1. Abstract
This benchmark evaluates how five leading large language models (Claude Sonnet 4.5, GPT-5.2 Chat, Gemini 3 Flash, Grok 4.1 Fast, and Mistral Large) perform on coaching-style communication tasks, as judged by DeepSeek-V3 across six dimensions. Using 42 scenarios and 3-turn conversations, this study measures relative model performance on reflective questioning and advice-giving patterns. Claude Sonnet 4.5 scored highest at 16.5/30, showing stronger inquiry patterns compared to others.
2. Experiment Setup
Overview
Pipeline: Each scenario follows this flow:
- Scenario: Personal growth challenge (e.g., career transition)
- Model Response 1: Model answers initial question
- User Response 1: AI-simulated user reply (Qwen)
- Model Response 2: Model responds to user
- User Response 2: AI-simulated user reply (Qwen)
- Model Response 3: Model's final response
- Evaluation: DeepSeek judges the full 3-turn conversation
Key design: Each conversation is evaluated 3 times (separate runs) to measure consistency.
a. Scenario Generation
Input Model: Qwen2.5-72B-Instruct (synthetic scenario generation via OpenRouter)
b. Conversation Flow
Each model engages in a 3-turn conversation per scenario:
- Turn 1: Model responds to initial scenario prompt
- Turn 2: Model responds to user follow-up (AI-generated by Qwen)
- Turn 3: Model responds to final user query (AI-generated by Qwen)
This structure mirrors real coaching conversations where the coach must build on earlier exchanges.
c. Model Evaluation
- Anthropic: Claude Sonnet 4.5 (Free Web via claude.ai)
- OpenAI: GPT-5.2 Chat (Free Web via chat.openai.com)
- Google: Gemini 3 Flash Preview (Free Web via gemini.google.com)
- xAI: Grok 4.1 Fast (Default via grok.com, X, mobile apps)
- Mistral AI: Large (Powers Le Chat web/iOS/Android)
Methodology: Models tested without coaching-specific system prompts (out-of-box behavior).
d. Multi-Run Evaluations
- Purpose: Measure judge consistency and ensure reproducibility.
- Process: Each 3-turn conversation is presented to DeepSeek-V3 three separate times. Scores are averaged.
- Result: Standard deviation of ~0.3-0.4 indicates the judge is highly consistent.
- Note: This measures evaluation reliability, not model behavior. Models run at temperature=0 (deterministic).
e. Independent Assessment
Evaluator Model: DeepSeek-V3 (independent judge via OpenRouter)
f.

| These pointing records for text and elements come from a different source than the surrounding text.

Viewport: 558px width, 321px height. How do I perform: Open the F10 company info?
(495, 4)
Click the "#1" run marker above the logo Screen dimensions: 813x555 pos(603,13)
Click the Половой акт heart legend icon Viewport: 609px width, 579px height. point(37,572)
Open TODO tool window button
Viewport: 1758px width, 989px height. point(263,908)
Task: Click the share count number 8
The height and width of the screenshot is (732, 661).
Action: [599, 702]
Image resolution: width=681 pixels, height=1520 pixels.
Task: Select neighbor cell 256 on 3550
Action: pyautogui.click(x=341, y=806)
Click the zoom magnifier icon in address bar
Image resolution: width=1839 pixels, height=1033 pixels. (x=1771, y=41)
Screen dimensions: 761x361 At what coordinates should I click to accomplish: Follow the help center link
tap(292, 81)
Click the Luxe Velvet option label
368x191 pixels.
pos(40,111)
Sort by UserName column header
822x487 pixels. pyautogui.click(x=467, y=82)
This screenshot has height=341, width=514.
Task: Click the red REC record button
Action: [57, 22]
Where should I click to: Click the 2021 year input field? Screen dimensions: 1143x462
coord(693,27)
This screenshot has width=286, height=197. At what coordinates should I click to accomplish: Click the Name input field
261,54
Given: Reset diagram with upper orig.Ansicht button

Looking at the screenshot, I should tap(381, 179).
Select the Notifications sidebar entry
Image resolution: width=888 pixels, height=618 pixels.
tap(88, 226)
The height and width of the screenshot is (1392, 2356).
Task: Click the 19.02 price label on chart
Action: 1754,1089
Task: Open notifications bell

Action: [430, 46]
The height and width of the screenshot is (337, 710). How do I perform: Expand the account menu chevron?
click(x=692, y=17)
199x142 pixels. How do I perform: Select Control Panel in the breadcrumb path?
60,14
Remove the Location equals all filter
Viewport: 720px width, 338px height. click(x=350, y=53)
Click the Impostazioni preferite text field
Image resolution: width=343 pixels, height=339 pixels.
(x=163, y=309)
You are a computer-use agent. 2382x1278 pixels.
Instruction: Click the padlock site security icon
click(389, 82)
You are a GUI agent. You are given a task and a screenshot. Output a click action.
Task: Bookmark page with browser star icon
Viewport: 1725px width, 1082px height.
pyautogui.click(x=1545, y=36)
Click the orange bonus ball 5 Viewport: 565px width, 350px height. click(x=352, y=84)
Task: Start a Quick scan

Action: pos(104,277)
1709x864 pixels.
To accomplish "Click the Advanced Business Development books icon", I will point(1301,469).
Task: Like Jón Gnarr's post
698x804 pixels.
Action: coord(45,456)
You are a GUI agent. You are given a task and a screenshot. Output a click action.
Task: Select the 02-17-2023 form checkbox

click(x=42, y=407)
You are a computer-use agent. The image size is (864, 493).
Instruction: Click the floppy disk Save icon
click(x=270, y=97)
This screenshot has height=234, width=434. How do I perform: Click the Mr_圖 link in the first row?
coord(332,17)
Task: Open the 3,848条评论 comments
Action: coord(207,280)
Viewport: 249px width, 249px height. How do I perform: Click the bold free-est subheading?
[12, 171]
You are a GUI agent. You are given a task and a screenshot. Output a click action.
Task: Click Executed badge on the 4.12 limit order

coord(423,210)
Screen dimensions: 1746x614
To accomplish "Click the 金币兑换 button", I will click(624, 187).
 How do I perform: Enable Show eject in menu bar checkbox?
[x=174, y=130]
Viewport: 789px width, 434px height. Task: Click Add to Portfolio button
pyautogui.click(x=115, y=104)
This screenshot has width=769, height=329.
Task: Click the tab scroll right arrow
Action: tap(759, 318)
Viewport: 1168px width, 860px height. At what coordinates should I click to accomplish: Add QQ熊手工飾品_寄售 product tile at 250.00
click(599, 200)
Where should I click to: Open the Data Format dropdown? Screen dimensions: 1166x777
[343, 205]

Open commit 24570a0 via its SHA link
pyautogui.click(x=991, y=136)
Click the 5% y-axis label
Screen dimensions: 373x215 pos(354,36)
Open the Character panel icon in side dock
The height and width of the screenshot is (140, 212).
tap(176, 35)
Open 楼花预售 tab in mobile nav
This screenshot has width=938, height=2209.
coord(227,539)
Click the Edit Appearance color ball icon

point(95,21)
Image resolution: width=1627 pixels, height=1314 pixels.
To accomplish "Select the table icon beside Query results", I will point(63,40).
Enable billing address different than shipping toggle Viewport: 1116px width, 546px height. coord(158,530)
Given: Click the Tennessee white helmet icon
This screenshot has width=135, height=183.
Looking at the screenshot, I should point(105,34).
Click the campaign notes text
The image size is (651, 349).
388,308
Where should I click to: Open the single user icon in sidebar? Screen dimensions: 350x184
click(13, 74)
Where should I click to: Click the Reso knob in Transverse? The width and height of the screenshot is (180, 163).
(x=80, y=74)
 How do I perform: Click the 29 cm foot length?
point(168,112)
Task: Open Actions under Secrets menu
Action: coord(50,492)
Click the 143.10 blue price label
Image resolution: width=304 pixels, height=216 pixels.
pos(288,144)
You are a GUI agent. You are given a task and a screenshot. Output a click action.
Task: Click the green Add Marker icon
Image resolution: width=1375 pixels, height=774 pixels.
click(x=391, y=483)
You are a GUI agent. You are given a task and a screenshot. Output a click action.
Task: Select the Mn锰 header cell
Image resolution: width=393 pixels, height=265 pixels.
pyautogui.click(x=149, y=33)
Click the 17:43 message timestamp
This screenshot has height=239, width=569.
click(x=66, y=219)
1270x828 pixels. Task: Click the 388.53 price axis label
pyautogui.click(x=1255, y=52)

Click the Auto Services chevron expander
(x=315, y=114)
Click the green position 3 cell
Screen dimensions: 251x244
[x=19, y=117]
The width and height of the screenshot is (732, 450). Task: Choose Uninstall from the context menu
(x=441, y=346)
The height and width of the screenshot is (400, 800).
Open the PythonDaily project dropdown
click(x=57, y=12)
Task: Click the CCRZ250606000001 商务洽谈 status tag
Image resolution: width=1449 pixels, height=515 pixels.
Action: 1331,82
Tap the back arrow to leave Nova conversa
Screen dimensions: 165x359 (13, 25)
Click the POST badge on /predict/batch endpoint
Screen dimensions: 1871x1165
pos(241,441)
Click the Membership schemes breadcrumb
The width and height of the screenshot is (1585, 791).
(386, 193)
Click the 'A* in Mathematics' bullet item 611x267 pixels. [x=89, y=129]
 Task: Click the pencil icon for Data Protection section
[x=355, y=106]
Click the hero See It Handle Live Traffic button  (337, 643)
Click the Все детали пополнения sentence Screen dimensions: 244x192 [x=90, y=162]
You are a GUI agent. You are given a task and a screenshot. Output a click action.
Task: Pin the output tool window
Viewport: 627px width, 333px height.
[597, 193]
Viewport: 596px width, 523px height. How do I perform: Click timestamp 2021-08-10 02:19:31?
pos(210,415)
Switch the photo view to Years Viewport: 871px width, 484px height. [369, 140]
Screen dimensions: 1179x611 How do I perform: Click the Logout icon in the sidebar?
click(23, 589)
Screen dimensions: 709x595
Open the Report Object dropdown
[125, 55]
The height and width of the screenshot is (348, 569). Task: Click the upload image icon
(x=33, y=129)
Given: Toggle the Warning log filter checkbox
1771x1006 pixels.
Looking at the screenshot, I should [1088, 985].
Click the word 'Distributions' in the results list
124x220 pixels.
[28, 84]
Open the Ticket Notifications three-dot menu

Reproducibility and Variance
- Why 3 runs: LLMs can vary slightly even at temperature=0. Multiple runs reveal how consistent the judge is.
- What std shows: We calculate std per scenario (across 3 runs), then average across all 42 scenarios. A std of ~0.37 means re-running the evaluation would produce scores within ±0.37 points.
- What it does NOT mean: This is NOT a confidence interval. This study shows relative ranking, not statistical significance.
g. Scoring Framework
- Total Scenarios: 42 personal growth scenarios
- Scenario Categories: 6 categories (career transitions, relationship patterns, identity perception, decision making, habit formation, motivation resistance)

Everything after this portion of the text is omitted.